Five components in setting goals:

1.

Specific:

Goals should be explicit and unclouded.  Something to aim towards without misinterpretation.

2.

Measurable:

Goals must be measurable because the resulting objectivity helps define goals of actions that one can readily see.

3.

Acceptable:

Goals must not be imposed by upper management or the superior but accepted and committed by the person receiving the goals.

4.

Challenging but Realistic:

Goals should be challenging.  They should also be set with regard to an individual’s capabilities and limitations.  But goals should be achievable otherwise the person loses interest.

5.

Timely:

Goals should be temporarily relevant, that is, appropriate for short term concerns i.e.: 6 months or one year.

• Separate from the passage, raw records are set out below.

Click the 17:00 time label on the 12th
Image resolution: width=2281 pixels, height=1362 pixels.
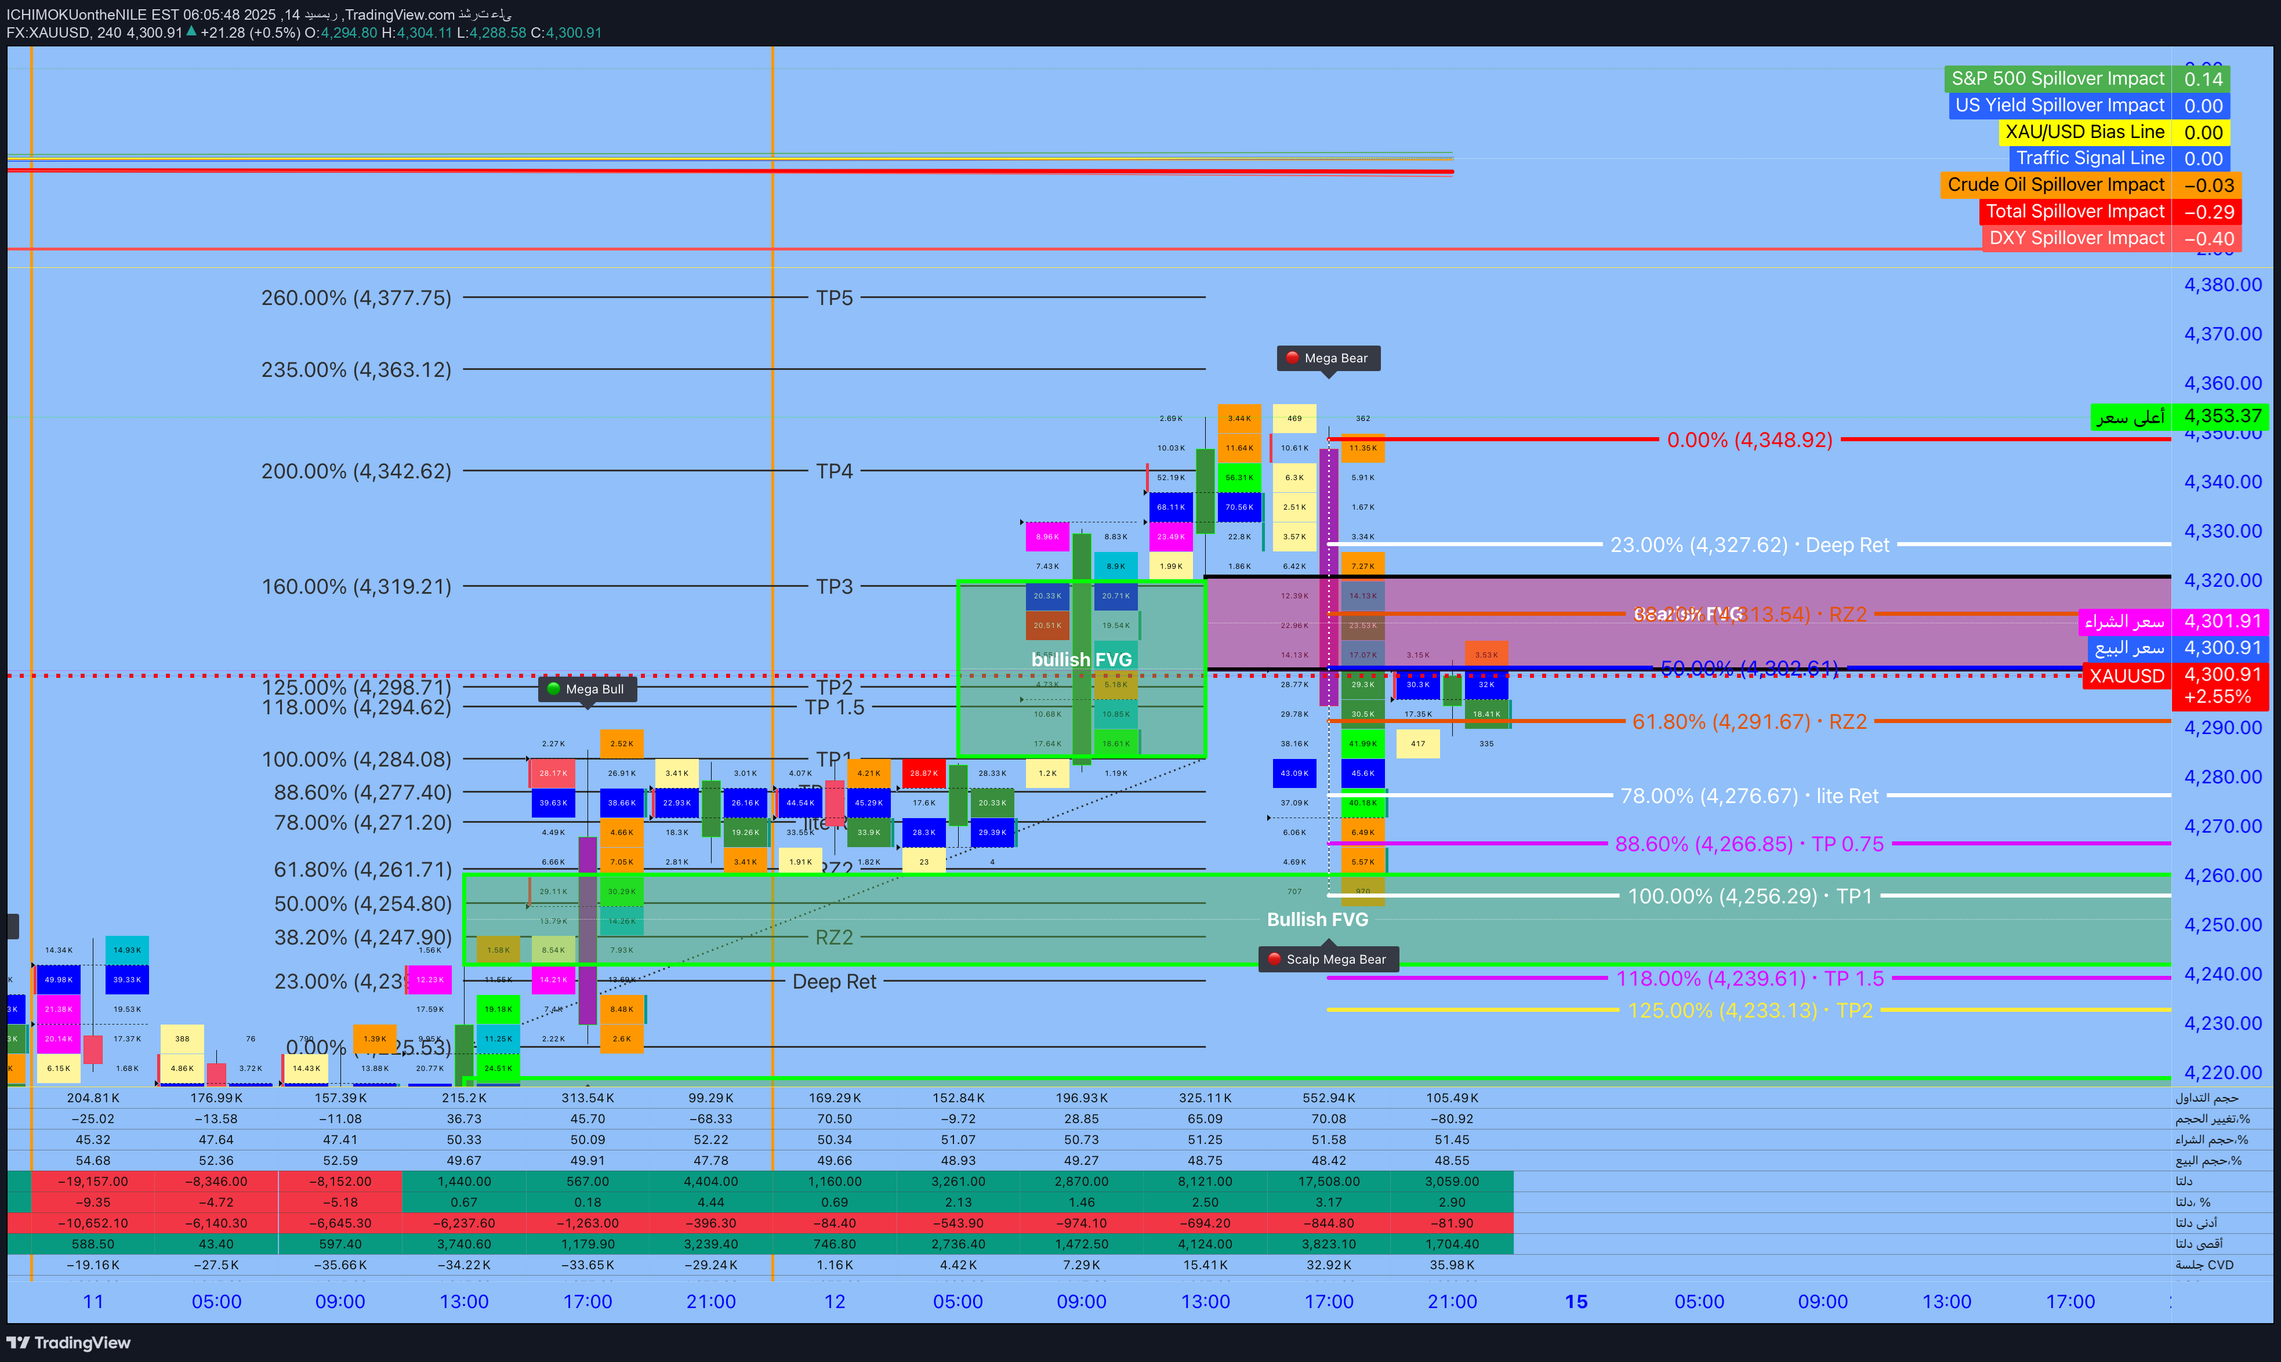pos(1328,1301)
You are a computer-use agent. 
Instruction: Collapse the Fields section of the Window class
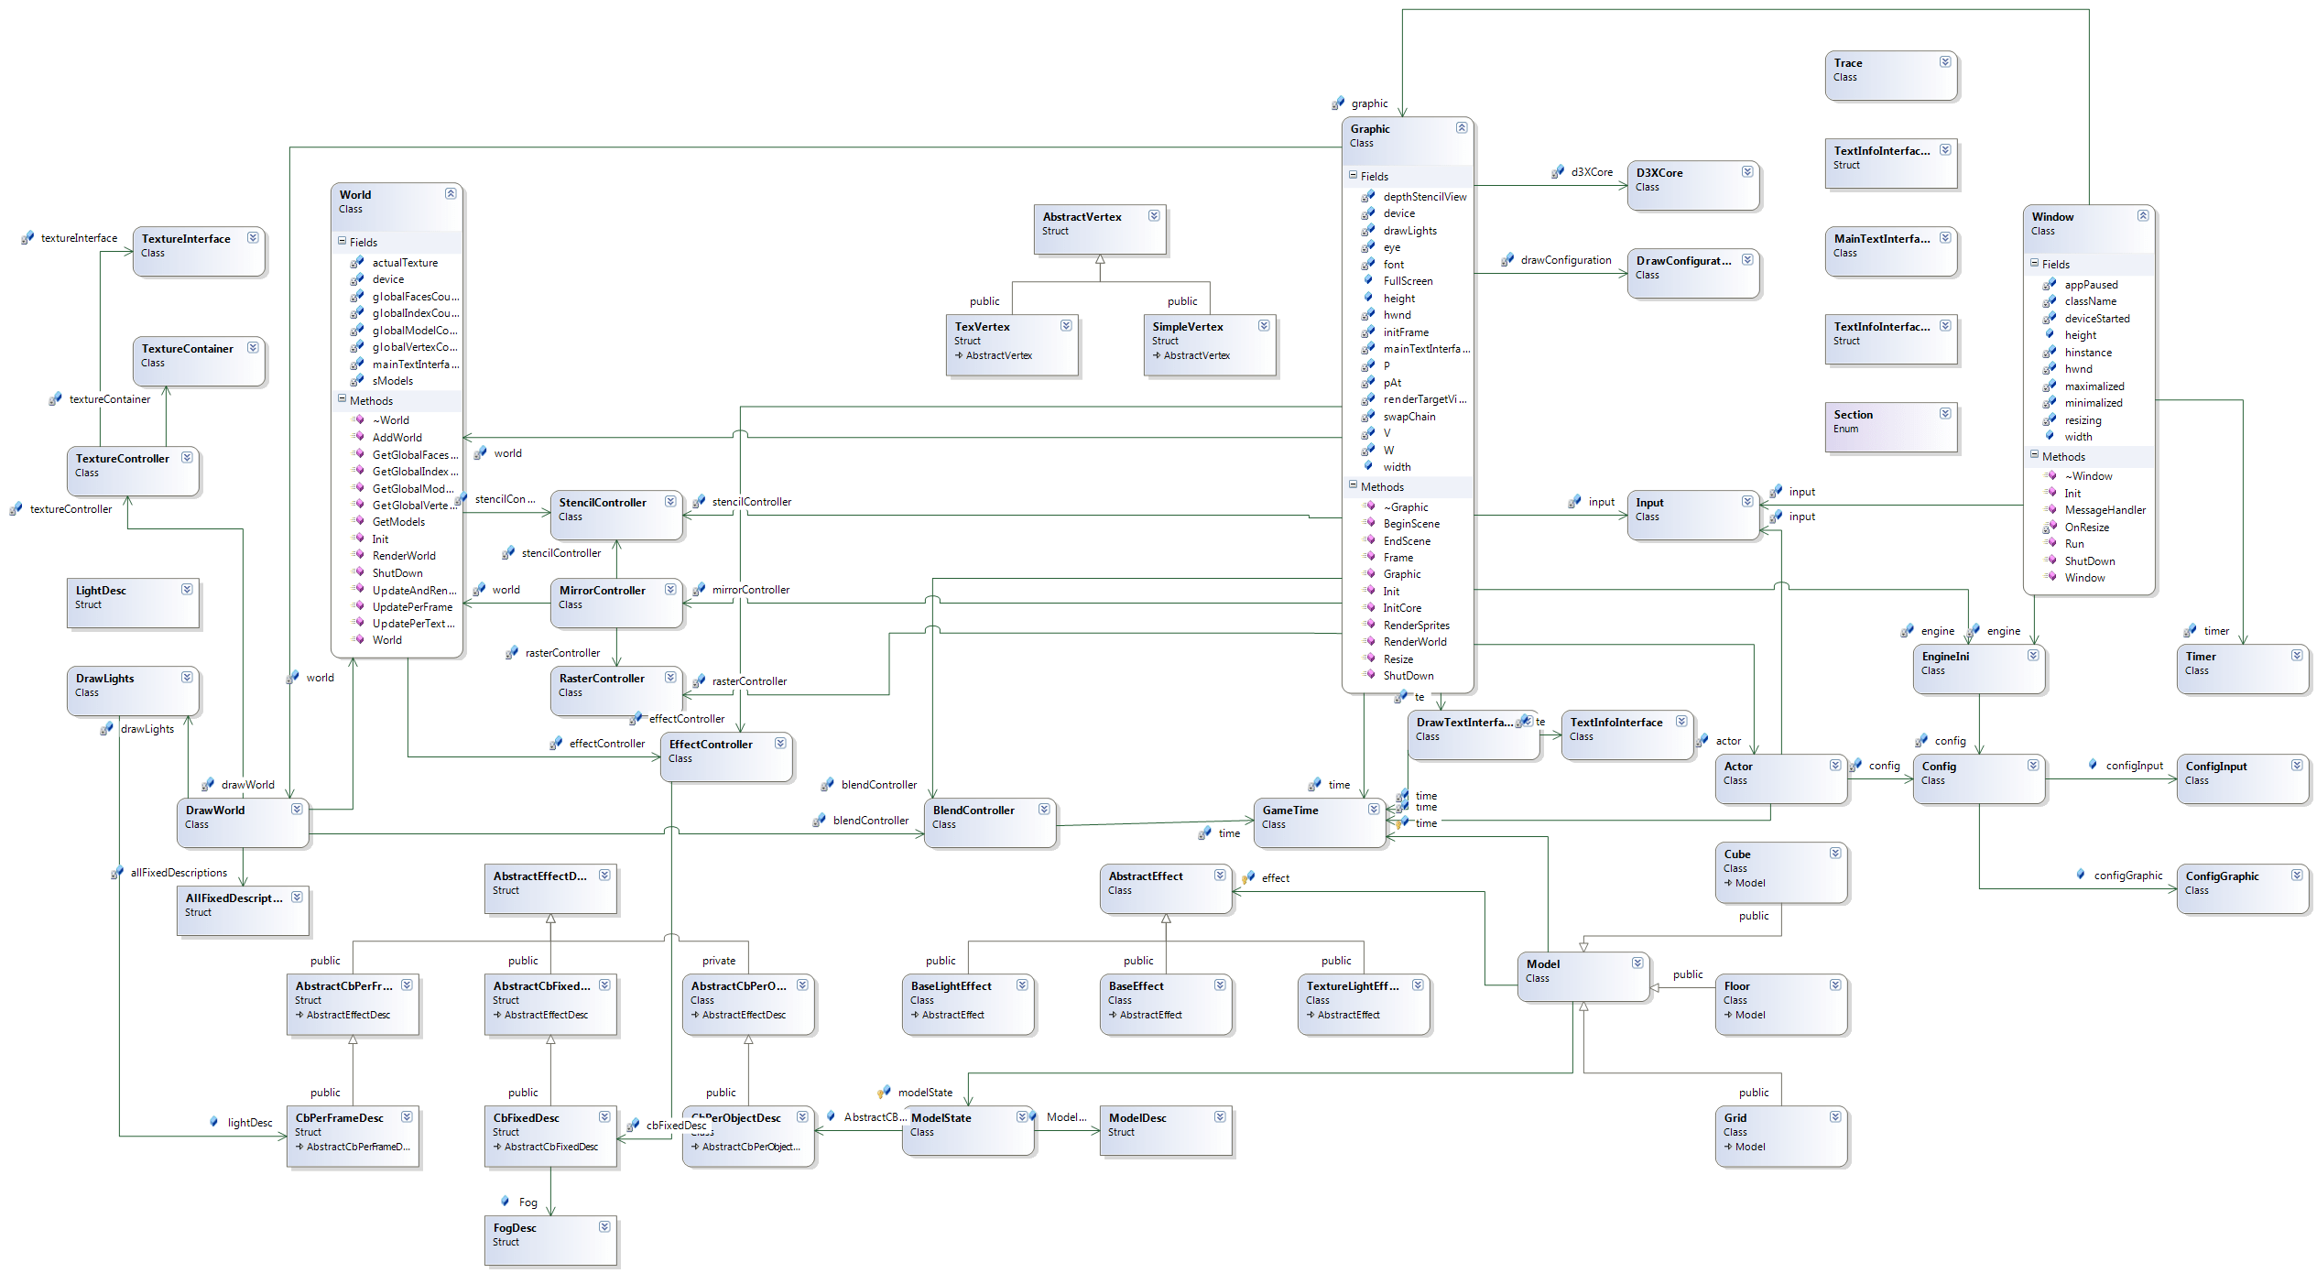click(x=2034, y=264)
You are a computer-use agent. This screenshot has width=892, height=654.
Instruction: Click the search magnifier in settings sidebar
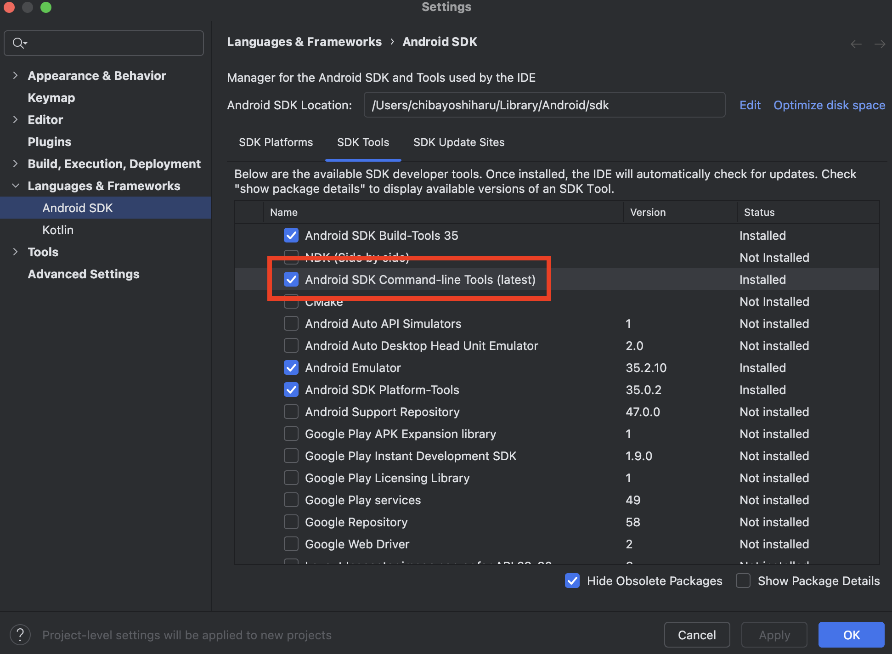pyautogui.click(x=19, y=43)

Goal setting cannot be implemented without effective, regular coaching.  Ensure that goals are created together with those that will have to achieve them.  Have measurable milestones along the way and most importantly must include incentive of reaching / exceeding the targets.
 

Goals are to be properly documented and signed by both parties.  Ideally there should be a scheduled review between supervisors and subordinates to assess progress and address shortcomings.
 

Once the goals are finalized, it is important to set objective for each goal: objectives are short term milestones that enable people to map out the conditions that must be met for goals to be reached.
An important facet of goal achievement is keeping accurate records of the progress made towards goal accomplishment.  Precise records will document gradual progress towards distant goal(s).
Good timing of setting goals is very important i.e.: beginning of the year for the annual goals and at the beginning of a specific period (low season?) for short term goals.
 

For consistency purpose, it is strongly recommended to develop a not too complicated format used throughout the organization stating the method used to document and score each goal.  The format also includes areas of improvement to be made and specific trainings / development program for the individual.
 

Method of calculating the incentive / bonus is the same throughout the organization; however the specific amount given to each participant is to be strictly confidential.